─── Extracted entries

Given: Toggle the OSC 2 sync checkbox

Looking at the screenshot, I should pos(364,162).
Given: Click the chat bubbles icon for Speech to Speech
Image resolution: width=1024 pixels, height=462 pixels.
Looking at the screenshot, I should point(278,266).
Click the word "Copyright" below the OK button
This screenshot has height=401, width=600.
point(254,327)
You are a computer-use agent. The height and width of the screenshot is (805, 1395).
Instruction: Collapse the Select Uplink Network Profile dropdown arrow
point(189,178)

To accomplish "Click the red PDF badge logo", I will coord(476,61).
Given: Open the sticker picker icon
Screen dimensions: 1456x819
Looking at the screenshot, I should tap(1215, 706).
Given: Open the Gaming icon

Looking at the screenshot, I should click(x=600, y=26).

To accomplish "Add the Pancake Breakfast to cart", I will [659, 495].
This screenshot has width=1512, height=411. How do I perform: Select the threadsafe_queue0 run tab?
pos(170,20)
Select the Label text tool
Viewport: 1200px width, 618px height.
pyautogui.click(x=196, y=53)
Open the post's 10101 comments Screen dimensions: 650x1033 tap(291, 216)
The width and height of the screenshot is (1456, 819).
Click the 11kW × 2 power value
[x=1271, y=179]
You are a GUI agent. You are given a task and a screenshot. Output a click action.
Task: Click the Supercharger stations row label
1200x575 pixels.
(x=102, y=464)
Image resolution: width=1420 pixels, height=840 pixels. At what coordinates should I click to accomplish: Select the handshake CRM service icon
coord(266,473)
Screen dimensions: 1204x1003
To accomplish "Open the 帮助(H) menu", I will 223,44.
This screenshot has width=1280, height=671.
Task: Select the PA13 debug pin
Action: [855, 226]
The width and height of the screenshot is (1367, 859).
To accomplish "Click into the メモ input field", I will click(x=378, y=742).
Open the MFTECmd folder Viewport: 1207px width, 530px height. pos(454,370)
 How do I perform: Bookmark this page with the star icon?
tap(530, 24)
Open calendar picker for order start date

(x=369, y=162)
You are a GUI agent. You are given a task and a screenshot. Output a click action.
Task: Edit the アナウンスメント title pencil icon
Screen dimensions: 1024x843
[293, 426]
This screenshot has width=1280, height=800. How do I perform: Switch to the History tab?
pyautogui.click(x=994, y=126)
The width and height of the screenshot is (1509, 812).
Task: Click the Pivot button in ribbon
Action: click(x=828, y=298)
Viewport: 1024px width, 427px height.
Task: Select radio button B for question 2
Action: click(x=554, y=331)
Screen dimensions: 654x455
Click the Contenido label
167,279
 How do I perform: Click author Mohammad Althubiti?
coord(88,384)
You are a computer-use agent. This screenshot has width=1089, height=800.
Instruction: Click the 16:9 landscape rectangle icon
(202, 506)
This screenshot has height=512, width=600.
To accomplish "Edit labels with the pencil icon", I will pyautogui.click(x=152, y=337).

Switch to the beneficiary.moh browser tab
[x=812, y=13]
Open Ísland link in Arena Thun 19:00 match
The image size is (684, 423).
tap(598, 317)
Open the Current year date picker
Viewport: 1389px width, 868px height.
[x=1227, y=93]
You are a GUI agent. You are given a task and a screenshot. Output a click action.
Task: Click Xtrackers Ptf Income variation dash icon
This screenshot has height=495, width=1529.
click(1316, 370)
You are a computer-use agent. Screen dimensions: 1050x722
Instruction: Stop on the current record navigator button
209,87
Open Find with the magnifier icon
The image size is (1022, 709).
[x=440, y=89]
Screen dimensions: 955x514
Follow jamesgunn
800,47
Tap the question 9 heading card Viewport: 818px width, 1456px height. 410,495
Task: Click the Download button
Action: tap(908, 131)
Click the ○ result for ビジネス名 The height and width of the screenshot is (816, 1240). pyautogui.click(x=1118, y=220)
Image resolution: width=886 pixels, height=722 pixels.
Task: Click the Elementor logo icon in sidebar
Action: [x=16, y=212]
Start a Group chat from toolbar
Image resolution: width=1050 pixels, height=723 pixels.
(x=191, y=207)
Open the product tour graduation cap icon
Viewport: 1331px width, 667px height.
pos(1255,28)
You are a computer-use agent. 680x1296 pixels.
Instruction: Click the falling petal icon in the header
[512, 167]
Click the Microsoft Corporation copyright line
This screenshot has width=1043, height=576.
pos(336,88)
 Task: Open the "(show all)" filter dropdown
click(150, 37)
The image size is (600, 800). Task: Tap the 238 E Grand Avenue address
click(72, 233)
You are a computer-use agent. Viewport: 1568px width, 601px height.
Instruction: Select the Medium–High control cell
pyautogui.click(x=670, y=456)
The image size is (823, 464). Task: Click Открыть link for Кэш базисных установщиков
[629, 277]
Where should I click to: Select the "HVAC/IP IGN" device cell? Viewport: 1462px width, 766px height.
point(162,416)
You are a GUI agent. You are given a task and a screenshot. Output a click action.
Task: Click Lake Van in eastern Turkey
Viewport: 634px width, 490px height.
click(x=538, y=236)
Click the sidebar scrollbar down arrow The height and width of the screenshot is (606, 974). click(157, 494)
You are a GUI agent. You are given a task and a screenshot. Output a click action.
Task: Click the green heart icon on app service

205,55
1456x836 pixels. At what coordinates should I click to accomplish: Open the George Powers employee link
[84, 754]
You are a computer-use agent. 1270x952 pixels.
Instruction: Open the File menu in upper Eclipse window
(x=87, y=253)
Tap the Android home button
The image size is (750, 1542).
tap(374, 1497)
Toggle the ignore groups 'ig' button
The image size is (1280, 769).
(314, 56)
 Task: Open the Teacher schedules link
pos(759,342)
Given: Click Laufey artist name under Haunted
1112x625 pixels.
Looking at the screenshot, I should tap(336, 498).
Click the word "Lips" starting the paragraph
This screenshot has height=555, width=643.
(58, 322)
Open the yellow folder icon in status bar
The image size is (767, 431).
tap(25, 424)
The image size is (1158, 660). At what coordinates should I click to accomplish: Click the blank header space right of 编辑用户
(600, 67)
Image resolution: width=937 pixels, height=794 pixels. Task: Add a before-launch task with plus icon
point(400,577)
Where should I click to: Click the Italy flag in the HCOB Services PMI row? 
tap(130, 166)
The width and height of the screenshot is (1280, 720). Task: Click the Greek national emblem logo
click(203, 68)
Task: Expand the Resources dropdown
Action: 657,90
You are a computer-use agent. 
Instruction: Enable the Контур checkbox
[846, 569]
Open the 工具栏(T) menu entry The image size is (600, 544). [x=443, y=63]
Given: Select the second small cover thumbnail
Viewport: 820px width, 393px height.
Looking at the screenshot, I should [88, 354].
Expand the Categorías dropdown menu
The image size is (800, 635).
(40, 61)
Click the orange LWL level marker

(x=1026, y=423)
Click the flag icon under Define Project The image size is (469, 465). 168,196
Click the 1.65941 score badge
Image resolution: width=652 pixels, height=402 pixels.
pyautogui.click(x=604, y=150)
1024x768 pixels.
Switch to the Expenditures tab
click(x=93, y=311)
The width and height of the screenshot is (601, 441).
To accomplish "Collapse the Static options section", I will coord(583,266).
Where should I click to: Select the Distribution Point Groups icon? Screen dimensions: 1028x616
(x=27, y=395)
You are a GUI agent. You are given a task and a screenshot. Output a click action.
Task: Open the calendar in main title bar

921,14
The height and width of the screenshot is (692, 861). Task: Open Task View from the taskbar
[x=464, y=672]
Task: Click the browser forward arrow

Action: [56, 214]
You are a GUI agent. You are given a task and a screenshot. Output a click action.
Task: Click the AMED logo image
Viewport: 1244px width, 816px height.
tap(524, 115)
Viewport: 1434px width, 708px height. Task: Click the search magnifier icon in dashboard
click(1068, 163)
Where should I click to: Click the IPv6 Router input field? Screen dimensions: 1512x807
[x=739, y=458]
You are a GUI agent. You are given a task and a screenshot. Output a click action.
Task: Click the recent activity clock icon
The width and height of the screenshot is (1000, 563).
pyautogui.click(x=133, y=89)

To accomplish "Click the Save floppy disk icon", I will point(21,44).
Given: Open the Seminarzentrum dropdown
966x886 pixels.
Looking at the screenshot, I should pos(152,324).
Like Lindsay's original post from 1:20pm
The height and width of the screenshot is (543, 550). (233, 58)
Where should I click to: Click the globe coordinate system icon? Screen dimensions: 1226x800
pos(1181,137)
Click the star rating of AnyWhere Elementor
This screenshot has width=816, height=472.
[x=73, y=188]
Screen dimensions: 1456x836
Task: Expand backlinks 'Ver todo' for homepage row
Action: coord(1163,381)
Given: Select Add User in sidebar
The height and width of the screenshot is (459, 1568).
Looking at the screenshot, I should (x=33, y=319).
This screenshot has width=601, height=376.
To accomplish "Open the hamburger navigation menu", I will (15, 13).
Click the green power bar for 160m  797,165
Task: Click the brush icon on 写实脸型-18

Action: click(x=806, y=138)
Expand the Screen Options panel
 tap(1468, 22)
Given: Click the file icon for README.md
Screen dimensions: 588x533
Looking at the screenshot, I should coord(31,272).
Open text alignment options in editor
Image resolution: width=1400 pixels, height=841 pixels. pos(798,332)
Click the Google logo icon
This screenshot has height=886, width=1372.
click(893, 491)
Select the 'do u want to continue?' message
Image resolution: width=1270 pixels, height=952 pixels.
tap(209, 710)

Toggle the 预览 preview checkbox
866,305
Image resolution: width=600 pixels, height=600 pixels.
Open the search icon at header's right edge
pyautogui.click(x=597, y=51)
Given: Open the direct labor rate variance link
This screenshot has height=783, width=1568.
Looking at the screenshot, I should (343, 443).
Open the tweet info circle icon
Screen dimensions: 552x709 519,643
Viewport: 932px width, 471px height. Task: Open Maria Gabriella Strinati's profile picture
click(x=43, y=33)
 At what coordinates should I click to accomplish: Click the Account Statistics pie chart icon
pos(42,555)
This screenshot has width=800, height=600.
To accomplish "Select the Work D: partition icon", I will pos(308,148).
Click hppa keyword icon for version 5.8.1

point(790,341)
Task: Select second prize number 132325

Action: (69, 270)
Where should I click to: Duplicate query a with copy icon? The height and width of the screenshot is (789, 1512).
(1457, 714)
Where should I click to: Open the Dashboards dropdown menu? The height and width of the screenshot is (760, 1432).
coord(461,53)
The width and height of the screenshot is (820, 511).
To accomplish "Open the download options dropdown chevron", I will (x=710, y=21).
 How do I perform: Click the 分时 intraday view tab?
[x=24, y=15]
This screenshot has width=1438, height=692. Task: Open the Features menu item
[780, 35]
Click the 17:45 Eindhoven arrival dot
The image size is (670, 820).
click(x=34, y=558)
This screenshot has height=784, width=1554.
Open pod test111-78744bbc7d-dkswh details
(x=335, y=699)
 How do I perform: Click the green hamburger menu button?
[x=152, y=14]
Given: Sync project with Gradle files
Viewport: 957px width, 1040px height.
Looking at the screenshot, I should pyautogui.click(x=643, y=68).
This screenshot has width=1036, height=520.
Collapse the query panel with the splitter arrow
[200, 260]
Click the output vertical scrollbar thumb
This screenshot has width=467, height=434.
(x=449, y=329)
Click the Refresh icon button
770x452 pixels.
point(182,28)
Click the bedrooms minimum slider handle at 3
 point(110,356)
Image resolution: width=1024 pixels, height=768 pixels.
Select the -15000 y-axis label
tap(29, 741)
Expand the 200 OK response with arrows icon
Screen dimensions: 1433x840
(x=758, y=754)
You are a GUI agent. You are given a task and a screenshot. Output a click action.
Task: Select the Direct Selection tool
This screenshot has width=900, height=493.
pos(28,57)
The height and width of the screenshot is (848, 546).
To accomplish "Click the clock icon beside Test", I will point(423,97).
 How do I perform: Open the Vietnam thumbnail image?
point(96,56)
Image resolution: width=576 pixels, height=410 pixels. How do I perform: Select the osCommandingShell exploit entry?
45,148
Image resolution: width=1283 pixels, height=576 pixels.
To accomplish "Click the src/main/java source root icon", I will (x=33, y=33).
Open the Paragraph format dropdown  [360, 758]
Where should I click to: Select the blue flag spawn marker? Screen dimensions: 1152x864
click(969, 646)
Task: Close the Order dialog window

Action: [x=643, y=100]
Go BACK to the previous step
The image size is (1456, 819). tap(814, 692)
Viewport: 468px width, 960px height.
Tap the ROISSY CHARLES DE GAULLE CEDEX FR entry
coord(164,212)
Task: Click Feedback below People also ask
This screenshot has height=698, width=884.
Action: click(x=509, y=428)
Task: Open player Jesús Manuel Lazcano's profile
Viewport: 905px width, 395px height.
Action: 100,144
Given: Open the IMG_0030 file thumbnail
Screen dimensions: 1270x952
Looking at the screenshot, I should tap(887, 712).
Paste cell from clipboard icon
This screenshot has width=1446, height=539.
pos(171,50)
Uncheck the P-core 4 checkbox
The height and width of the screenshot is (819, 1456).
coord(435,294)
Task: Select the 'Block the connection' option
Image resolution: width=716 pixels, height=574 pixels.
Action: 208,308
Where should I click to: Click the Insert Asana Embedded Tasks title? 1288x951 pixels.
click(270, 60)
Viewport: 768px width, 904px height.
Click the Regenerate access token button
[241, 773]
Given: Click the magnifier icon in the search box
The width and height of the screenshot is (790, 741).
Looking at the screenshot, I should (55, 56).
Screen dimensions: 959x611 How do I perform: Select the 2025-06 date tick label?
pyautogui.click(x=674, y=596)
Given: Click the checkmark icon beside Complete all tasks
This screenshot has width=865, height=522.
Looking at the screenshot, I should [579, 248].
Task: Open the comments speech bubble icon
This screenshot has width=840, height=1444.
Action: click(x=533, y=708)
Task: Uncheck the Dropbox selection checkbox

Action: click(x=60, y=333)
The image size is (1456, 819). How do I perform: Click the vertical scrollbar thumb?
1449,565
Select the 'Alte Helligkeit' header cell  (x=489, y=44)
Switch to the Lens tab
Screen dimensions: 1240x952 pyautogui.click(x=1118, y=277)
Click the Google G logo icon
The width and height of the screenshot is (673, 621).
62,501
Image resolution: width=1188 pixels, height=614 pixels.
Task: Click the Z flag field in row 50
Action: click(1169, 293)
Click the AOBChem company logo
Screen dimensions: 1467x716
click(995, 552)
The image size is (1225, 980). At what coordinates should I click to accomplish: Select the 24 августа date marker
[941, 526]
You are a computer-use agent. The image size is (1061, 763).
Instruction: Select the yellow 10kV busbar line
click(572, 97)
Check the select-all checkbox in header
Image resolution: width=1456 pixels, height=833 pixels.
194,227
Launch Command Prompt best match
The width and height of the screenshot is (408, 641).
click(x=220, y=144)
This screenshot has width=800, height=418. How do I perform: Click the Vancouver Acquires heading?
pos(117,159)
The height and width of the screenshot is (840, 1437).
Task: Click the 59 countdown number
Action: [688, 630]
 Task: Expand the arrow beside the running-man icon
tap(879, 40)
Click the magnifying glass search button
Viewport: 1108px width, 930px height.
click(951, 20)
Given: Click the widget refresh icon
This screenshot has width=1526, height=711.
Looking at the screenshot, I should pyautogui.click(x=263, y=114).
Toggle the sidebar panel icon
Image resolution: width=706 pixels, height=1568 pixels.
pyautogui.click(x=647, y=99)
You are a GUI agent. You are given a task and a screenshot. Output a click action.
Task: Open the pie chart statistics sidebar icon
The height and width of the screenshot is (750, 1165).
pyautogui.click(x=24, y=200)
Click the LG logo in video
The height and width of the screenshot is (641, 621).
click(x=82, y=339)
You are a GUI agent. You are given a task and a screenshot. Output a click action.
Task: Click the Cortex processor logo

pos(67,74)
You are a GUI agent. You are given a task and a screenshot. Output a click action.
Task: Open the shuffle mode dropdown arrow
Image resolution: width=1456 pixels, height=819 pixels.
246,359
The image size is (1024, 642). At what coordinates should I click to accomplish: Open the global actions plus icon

──────

• **Required task**
Please copy out everything in the entries from the line containing "Task: Close the Order dialog window" down to the line containing "coord(164,212)", both ends included, without changing anything.

• **Reply**
Task: Close the Order dialog window

Action: [x=643, y=100]
Go BACK to the previous step
The image size is (1456, 819). tap(814, 692)
Viewport: 468px width, 960px height.
Tap the ROISSY CHARLES DE GAULLE CEDEX FR entry
coord(164,212)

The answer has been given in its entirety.